(WHAT IS NEEDED) Exactly reproduce the data from its first line through the line with "Login (1406, 37)", leaving out every line after it.

(Excerpts from a dataset)
━━━━━━━━━━━━━━━━
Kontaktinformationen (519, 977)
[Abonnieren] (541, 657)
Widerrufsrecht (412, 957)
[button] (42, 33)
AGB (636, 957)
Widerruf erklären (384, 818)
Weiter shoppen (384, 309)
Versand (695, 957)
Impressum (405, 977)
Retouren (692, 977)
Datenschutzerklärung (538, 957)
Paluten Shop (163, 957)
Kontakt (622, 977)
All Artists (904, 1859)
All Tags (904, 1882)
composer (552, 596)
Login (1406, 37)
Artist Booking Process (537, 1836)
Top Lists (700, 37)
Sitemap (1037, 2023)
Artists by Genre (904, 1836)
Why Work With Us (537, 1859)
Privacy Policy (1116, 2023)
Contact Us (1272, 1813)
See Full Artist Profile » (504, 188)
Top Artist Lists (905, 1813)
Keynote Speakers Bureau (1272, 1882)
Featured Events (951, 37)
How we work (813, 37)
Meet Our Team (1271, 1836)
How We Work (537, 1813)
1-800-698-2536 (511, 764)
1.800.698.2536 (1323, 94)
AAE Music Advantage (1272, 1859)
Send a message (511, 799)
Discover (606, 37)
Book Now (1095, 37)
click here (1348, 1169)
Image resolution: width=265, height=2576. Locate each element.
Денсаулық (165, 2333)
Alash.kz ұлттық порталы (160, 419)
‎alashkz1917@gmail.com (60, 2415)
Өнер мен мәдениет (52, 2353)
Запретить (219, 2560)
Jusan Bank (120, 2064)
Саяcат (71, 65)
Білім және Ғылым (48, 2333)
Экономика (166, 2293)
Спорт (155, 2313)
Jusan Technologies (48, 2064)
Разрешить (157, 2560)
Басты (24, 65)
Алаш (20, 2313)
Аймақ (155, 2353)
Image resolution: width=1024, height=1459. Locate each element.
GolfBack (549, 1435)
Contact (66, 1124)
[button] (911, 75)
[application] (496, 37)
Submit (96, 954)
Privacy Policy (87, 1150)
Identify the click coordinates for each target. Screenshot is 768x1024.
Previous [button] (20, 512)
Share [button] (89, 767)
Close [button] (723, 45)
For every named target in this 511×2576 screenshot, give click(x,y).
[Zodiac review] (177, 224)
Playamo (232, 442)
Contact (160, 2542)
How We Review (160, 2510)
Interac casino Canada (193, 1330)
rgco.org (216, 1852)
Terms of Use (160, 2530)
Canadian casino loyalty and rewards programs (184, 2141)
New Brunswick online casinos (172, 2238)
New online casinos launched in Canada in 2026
━━━━━━━━━━━━━━━━
(WRITTEN RESPONSE)
Kontaktinformationen (519, 977)
[Abonnieren] (541, 657)
Widerrufsrecht (412, 957)
[button] (42, 33)
AGB (636, 957)
Widerruf erklären (384, 818)
Weiter shoppen (384, 309)
Versand (695, 957)
Impressum (405, 977)
Retouren (692, 977)
Datenschutzerklärung (538, 957)
Paluten Shop (163, 957)
Kontakt (622, 977)
All Artists (904, 1859)
All Tags (904, 1882)
composer (552, 596)
Login (1406, 37)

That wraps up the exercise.